Le président de la division des services correctionnels du Syndicat des employés de la fonction publique de l'Ontario affirme aussi que le centre de détention manque de personnel.

Je dirais que nous sommes probablement maintenant à un bon 50 à 100 employés à temps plein de moins que ce que nous devrions être, dit-il.

Mais selon un porte-parole de la province, il y a « suffisamment de personnel pour gérer l'établissement de manière sûre et de nouveaux employés sont régulièrement ajoutés ».

Le porte-parole ajoute dans son courriel qu'il ne commentera pas en détail les effectifs, citant des « raisons de sécurité » non spécifiées.

Selon les statistiques provinciales, 138 détenus ont agressé du personnel de ce centre de détention en 2017.

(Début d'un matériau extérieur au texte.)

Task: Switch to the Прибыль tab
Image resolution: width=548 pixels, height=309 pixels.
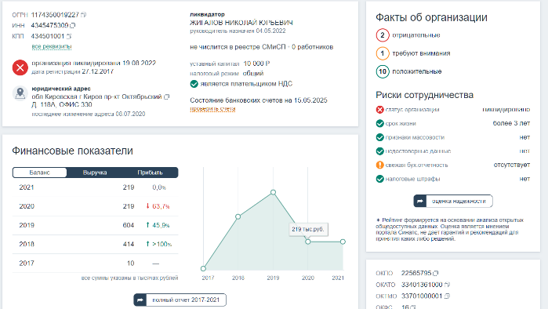Action: [150, 173]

Respect des droits de l'homme, selon son avocate

En février, le détenu est tombé de sa couchette et s'est ouvert la tête après avoir consommé de l'alcool de contrebande. Selon les rapports rédigés par le personnel et obtenus par CBC Toronto, M. Duncan a été décrit comme un belligérant et utilisant un langage raciste et misogyne avant d'être conduit à l'hôpital.

Dans sa déclaration sous serment, M. Duncan déclare qu'après avoir été soigné à l'hôpital il a été conduit en fauteuil roulant vers la camionnette qui devait le ramener au centre, où le personnel du centre de détention lui a demandé de se lever. Il affirme qu'il était alors dans l'incapacité de le faire et que le personnel l'avait soulevé par les bras.

Ils m'ont ensuite jeté dans la camionnette, la tête la première puis ont balancé mes jambes, écrit-il.

À son retour, il dit avoir été placé en isolement sans matelas ni oreiller.
La juge cite la façon dont a traité M. Duncan par le personnel comme des conditions « sévères », notamment en raison de la mauvaise gestion de l'état de santé du détenu.

De son côté, l'avocate Igbokwe rappelle que les droits de l'homme doivent être respectés à l'intérieur des centres de détention, même si « la prison n'est pas destinée à être un merveilleux endroit ».